(Pixel coordinate grounding data)
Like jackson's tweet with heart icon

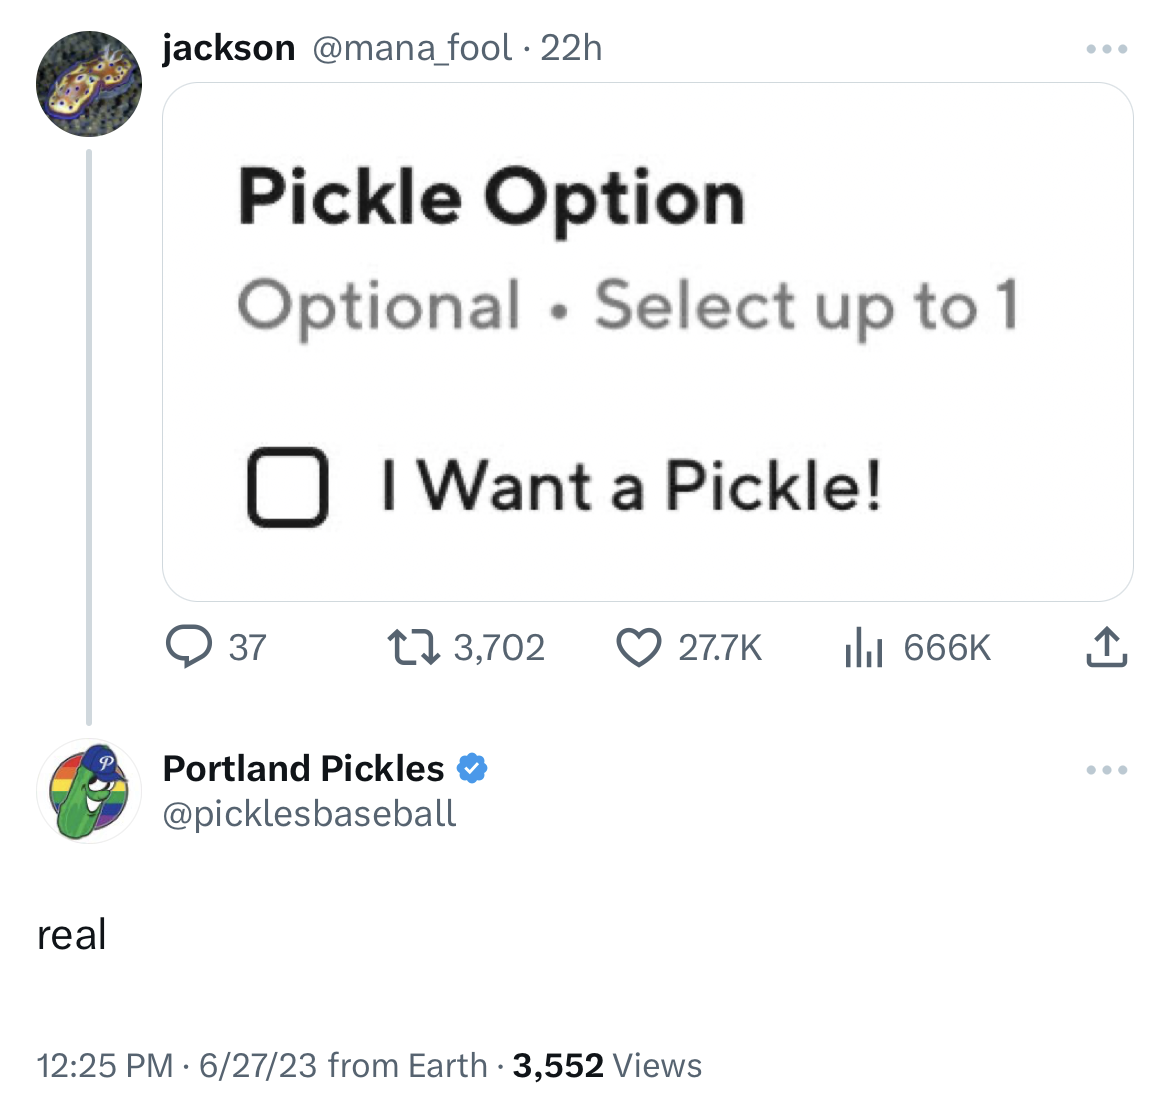click(638, 647)
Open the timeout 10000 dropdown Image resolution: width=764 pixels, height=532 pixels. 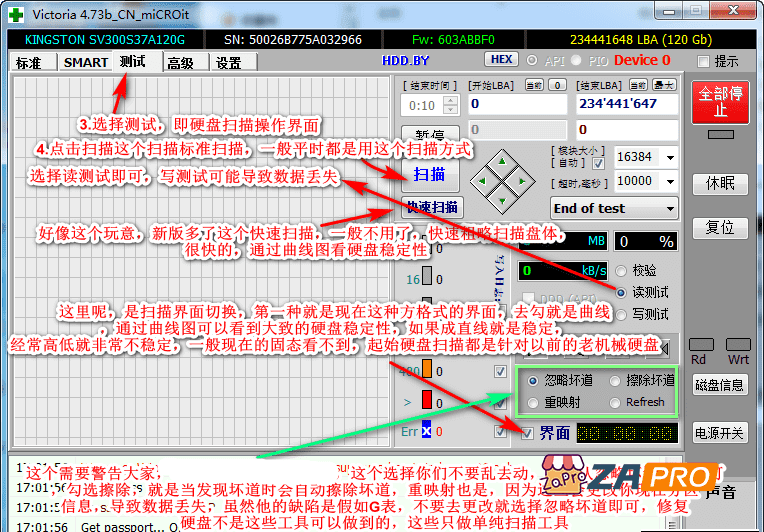(x=668, y=181)
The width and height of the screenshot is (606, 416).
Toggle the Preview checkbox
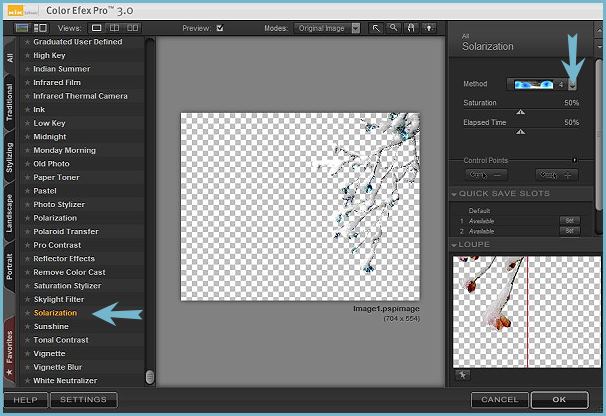(x=220, y=29)
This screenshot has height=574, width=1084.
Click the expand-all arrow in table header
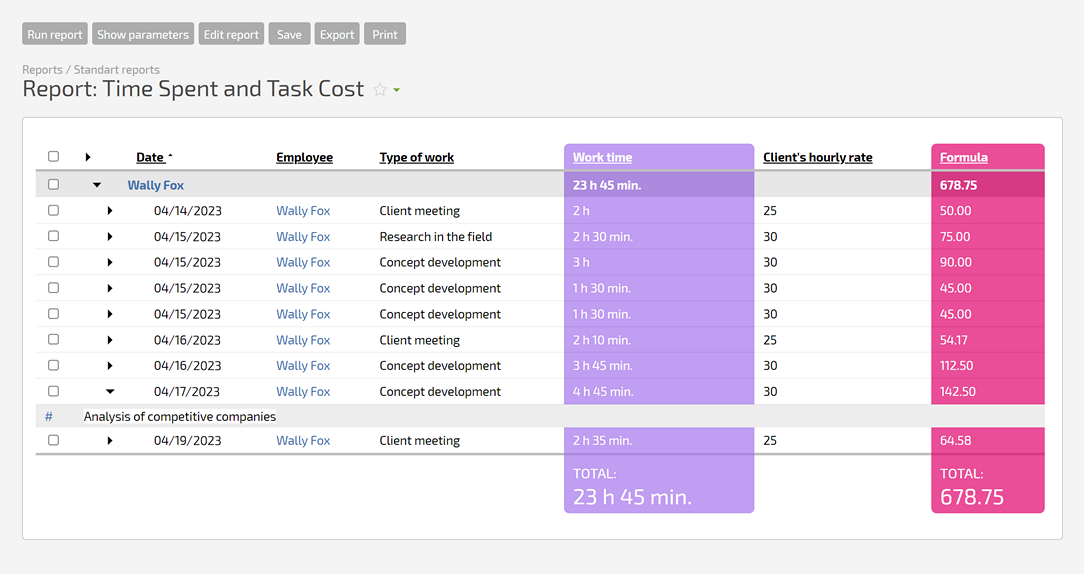point(88,157)
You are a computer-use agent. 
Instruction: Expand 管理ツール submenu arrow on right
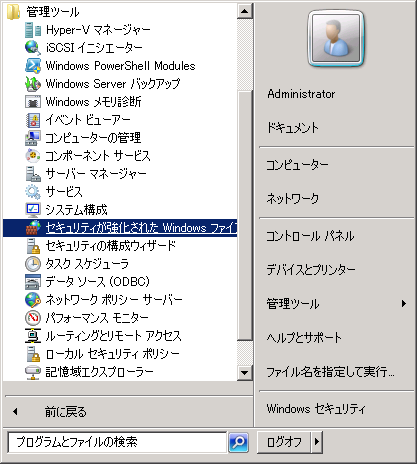(x=404, y=303)
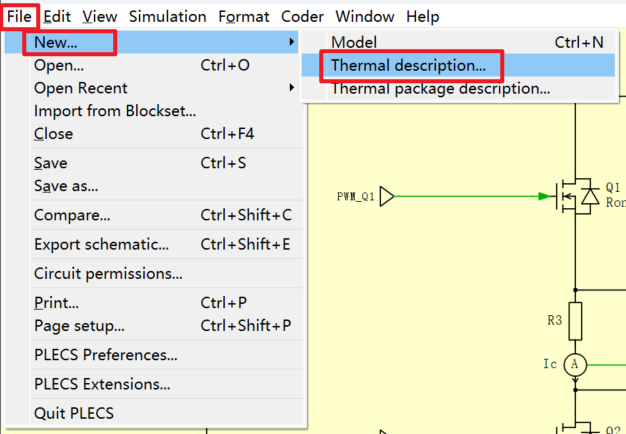Viewport: 626px width, 434px height.
Task: Open the Simulation menu
Action: (x=167, y=16)
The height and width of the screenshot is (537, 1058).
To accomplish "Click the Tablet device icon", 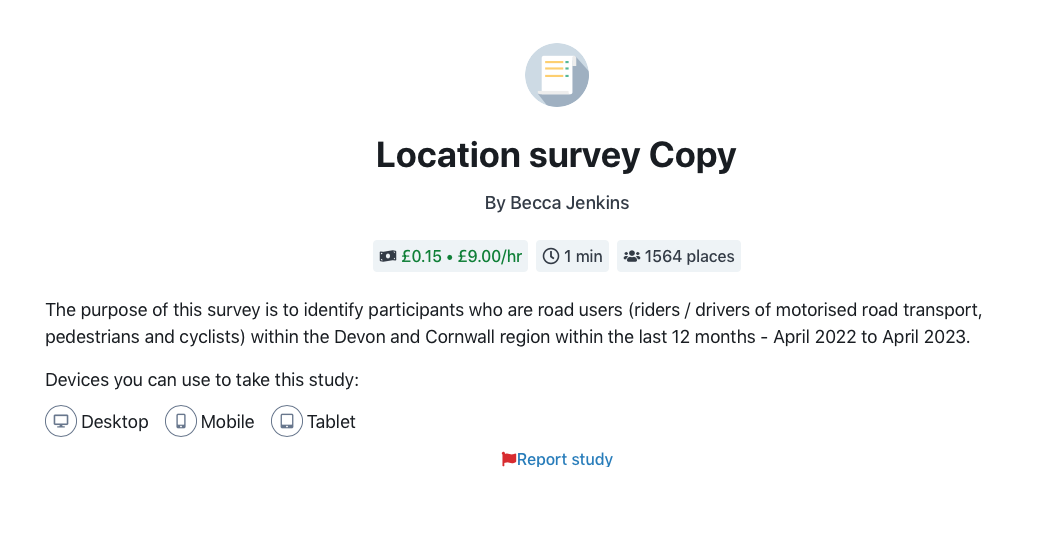I will [287, 421].
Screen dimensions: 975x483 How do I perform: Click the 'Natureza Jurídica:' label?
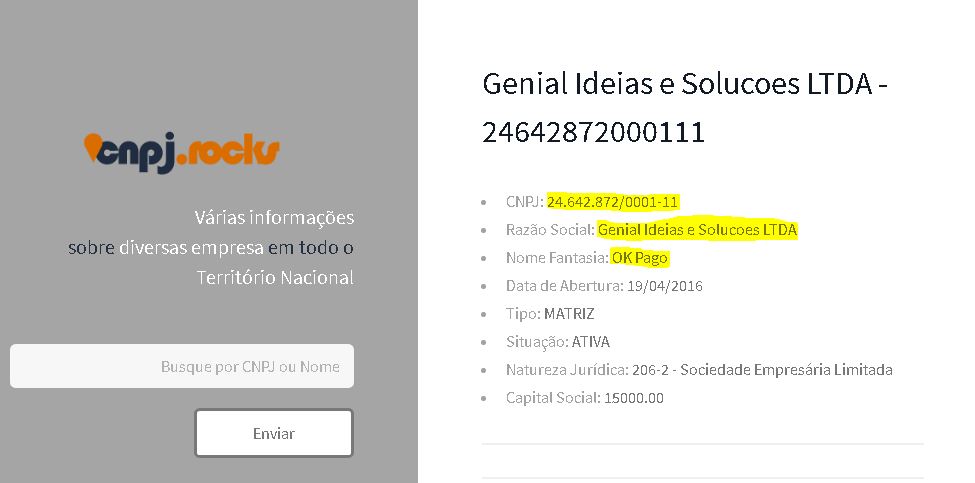(x=567, y=370)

WHAT IS BEING ASKED: The expected answer is each line of the records above that includes the string "screenshot".

RESPONSE:
The width and height of the screenshot is (606, 416).
This screenshot has height=574, width=1084.
The height and width of the screenshot is (537, 1058).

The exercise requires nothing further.